Solar thermal power plants that produce hotter steam can capture more solar energy. That’s why Siemens is exploring an upgrade for solar thermal technology to push its temperature limit 160 °C higher than current designs. The idea is to expand the use of molten salts, which many plants already use to store extra heat. If the idea proves viable, it will boost the plants’ steam temperature up to 540 °C—the maximum temperature that steam turbines can take.
Siemens’s new solar thermal plant design, like all large solar thermal power plants now operating, captures solar heat via trough-shaped rows of parabolic mirrors that focus sunlight on steel collector tubes. The design’s Achilles’ heel is the synthetic oil that flows through the tubes and conveys captured heat to the plants’ centralized generators: the synthetic oil breaks down above 390 °C, capping the plants’ design temperature.

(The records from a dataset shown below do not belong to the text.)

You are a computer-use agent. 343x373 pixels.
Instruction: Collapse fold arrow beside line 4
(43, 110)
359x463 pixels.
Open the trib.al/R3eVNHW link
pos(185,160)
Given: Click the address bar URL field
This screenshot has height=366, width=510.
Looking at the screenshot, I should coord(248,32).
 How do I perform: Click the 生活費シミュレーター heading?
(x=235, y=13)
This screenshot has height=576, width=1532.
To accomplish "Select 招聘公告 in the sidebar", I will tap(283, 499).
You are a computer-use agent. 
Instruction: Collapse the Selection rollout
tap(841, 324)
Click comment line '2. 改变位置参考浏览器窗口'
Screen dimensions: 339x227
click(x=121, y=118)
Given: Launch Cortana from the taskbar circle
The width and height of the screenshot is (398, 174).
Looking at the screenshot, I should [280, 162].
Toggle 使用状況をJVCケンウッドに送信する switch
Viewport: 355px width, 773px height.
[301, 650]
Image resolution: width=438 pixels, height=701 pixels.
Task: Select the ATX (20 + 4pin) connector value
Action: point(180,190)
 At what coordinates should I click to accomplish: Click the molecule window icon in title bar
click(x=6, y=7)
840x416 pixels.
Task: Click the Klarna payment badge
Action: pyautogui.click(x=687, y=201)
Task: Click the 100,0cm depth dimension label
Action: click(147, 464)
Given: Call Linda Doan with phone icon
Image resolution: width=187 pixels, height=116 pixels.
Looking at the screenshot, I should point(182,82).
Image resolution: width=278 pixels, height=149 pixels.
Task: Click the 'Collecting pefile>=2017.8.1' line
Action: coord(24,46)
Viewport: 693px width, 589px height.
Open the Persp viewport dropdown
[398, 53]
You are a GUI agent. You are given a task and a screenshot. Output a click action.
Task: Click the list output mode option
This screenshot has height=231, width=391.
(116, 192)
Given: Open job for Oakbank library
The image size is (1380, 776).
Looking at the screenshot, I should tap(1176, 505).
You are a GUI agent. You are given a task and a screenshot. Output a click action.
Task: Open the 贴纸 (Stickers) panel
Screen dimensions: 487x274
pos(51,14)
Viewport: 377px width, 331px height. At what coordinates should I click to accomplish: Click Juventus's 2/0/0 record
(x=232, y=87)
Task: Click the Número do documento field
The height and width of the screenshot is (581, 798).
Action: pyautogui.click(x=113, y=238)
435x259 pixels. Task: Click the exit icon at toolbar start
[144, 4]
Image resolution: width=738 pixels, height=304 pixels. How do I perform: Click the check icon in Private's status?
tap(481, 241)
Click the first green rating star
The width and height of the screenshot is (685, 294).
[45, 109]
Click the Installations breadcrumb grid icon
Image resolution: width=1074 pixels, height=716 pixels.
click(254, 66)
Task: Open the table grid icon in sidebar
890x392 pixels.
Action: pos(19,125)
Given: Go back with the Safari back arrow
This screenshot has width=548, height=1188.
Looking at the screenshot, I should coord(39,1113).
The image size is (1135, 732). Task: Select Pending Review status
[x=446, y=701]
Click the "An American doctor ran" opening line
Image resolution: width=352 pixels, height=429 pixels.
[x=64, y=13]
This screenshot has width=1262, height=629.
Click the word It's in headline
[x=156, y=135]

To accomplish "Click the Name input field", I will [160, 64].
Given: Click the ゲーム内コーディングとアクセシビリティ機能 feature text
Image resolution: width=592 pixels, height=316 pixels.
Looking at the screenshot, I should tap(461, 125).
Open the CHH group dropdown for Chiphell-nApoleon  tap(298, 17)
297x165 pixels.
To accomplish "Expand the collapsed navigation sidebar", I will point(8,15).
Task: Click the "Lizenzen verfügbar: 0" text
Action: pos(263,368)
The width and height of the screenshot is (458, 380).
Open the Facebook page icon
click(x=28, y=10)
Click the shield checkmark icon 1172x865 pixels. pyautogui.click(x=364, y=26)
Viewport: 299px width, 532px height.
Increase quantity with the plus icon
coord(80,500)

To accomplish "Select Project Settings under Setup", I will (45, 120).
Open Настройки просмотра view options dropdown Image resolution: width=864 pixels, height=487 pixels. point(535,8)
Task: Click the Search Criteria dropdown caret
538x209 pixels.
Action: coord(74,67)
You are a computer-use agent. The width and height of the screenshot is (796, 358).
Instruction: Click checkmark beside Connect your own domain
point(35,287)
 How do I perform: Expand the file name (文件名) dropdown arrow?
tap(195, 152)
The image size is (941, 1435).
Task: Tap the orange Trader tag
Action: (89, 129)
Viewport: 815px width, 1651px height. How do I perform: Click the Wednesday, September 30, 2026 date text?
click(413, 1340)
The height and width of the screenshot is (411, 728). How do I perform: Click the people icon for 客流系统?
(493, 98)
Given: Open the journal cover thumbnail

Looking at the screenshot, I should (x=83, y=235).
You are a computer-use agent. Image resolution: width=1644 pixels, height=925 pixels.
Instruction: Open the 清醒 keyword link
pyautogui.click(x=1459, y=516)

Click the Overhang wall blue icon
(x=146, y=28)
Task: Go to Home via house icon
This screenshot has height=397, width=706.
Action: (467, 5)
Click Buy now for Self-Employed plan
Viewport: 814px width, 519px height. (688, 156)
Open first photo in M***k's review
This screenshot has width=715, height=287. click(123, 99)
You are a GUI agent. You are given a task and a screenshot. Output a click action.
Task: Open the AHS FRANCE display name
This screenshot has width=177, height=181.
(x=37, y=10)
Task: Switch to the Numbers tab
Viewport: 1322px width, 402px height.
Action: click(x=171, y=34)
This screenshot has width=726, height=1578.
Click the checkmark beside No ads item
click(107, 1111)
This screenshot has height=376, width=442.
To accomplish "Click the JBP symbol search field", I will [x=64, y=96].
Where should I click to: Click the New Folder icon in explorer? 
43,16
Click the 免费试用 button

Startups such as BrightSource, eSolar, and SolarReserve propose to evade synthetic oil’s temperature cap by building so-called power tower plants, which use fields of mirrors to focus sunlight on a central tower. But Siemens hopes to upgrade the trough design, swapping in heat-stable molten salt to collect heat from the troughs. The resulting design should not only be more efficient than today’s existing trough-based plants, but also cheaper to build. “A logical next step is to just replace the oil with salt,” says Peter Mürau, Siemens’s molten salt technology program manager.
The German engineering giant will actually be the second player to try to push molten salts through solar collector tubes. Last summer, the Italian utility Enel began running molten salt through a field of about 30,000 square meters of trough mirrors adjacent to its natural gas-fired power plant near Syracuse, Sicily. The salt exits the 5.4-kilometers of collector pipe at 565 °C, boosting the power plant’s output by 5 percent.
Enel’s plant uses collector tubes from Italy’s Archimede Solar Energy, the only producer of collector tubes designed to handle molten salts. Their collector tubes use a heat-stable metalloceramic coating to maximize heat absorption, as well as thicker titanium-stabilized steel pipes to resist bending at high temperatures. Paolo Martini, Archimede’s business development director, says the plant is operating well. Enel plans to build a 30-megawatt plant in Sicily.
Since 2009, Siemens has amassed a 45 percent stake in Archimede, but it has opted to go back to pilot-scale to optimize the molten-salt concept before offering commercial-scale plants to global clients. “We are convinced the technology itself will work. But a lot of work needs to be done to optimize the economics,” says Mürau.